Vera Komarkova

Pioneer of women's mountaineering

Wednesday 15 June 2005 00:00 BST
Comments

Of all the slogans to have emblazoned the "official" T-shirts of mountaineering expeditions, none has gained the popular currency of that worn by the members of the 1978 American Women's Himalayan Expedition - "A woman's place is on top". Although they initially ordered just a few dozen of the T-shirts, the sharp mix of double entendre and feminist statement yielded sales worth $60,000 - three-quarters of the estimated cost of the climb.

Vera Komarkova, botanist and mountaineer: born Pisek, Czechoslovakia 25 December 1942; three times married (two sons); died Leysin, Switzerland 25 May 2005.

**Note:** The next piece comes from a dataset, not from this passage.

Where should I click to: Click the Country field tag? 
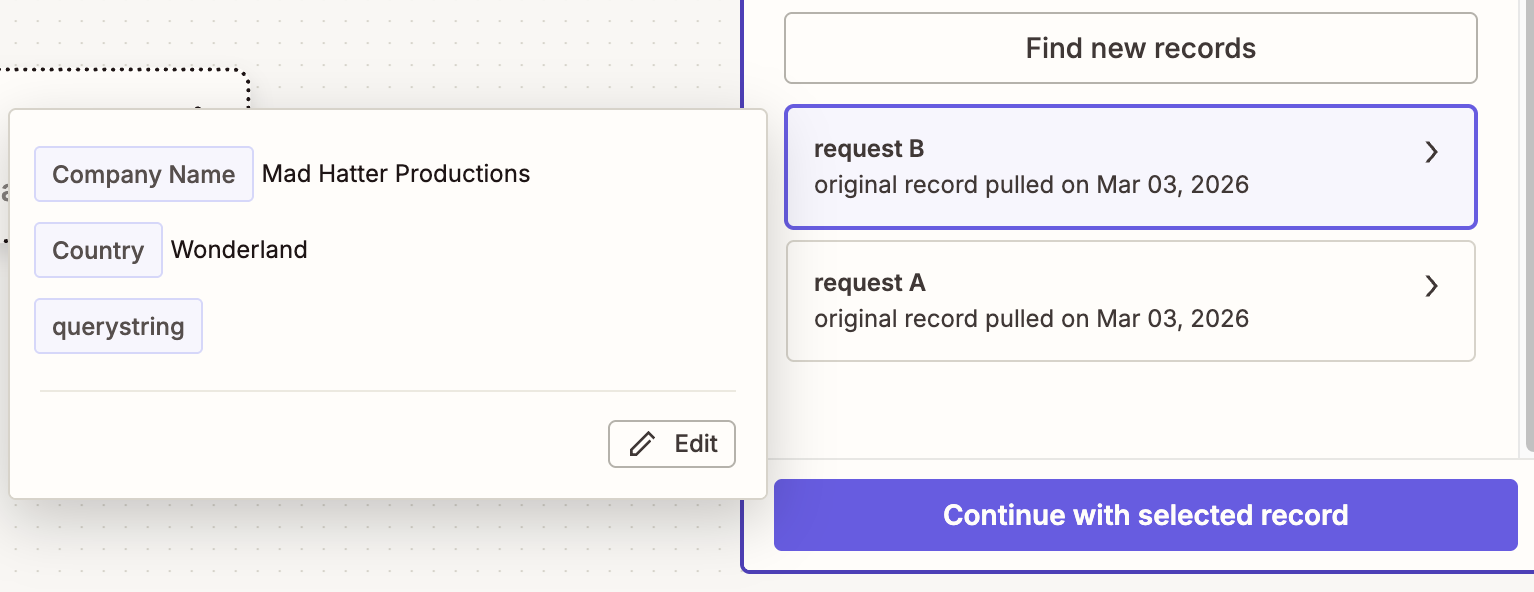98,250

Of all the slogans to have emblazoned the "official" T-shirts of mountaineering expeditions, none has gained the popular currency of that worn by the members of the 1978 American Women's Himalayan Expedition - "A woman's place is on top". Although they initially ordered just a few dozen of the T-shirts, the sharp mix of double entendre and feminist statement yielded sales worth $60,000 - three-quarters of the estimated cost of the climb.

Vera Komarkova was the resolute dynamo who, with Irene Miller, ensured that the slogan was turned into reality, reaching the summit of Annapurna I (8,091m/26,545ft) on 15 October, in the company of Sherpas Chewang Rinzing and Mingma Tsering. Six years later, on her last major climb, she made the first women's ascent of another Himalayan giant, Cho Oyu (8,201m/26,906ft), the world's sixth highest mountain.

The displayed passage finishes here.